■ What needs to be done:
Within the data that follows, set down exactly the lines from the one containing "Meubels (890, 124)" through the one containing "Cookies (938, 1575)", both ends included.
[Provided data — start]
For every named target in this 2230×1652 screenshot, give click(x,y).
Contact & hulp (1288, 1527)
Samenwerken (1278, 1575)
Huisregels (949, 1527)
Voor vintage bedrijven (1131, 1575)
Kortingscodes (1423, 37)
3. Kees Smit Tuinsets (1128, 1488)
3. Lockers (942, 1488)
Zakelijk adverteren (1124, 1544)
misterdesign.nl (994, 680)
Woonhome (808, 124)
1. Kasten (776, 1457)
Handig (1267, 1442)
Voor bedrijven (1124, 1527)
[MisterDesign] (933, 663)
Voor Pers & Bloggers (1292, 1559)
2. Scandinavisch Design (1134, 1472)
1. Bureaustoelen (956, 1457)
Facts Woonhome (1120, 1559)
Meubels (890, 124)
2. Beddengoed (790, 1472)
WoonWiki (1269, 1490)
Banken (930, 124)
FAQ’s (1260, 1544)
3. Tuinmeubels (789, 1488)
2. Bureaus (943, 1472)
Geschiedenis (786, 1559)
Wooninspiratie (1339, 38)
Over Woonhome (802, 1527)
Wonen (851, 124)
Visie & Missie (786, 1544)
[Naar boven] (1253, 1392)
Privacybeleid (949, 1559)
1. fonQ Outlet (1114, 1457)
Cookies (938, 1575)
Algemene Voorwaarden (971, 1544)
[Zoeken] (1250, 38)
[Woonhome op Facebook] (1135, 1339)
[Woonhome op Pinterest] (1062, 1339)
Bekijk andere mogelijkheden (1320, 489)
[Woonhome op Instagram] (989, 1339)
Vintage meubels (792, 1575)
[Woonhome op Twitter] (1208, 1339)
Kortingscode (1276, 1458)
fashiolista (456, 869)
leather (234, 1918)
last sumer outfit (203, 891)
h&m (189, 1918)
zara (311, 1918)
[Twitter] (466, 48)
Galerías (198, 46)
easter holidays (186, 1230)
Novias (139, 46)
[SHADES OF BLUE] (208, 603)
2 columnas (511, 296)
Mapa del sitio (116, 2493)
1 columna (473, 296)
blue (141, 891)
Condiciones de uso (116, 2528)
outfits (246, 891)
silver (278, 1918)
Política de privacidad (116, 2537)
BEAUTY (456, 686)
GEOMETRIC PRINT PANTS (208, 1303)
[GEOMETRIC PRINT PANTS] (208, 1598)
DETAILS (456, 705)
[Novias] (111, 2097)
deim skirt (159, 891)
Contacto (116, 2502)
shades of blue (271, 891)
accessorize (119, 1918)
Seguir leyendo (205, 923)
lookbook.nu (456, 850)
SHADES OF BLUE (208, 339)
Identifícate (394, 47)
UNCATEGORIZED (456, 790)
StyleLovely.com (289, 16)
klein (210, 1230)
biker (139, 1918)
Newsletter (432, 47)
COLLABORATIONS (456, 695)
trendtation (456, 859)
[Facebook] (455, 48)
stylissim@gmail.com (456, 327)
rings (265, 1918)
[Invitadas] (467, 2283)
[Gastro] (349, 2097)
[Provided data — finish]
■ Written solution:
Meubels (890, 124)
2. Beddengoed (790, 1472)
WoonWiki (1269, 1490)
Banken (930, 124)
FAQ’s (1260, 1544)
3. Tuinmeubels (789, 1488)
2. Bureaus (943, 1472)
Geschiedenis (786, 1559)
Wooninspiratie (1339, 38)
Over Woonhome (802, 1527)
Wonen (851, 124)
Visie & Missie (786, 1544)
[Naar boven] (1253, 1392)
Privacybeleid (949, 1559)
1. fonQ Outlet (1114, 1457)
Cookies (938, 1575)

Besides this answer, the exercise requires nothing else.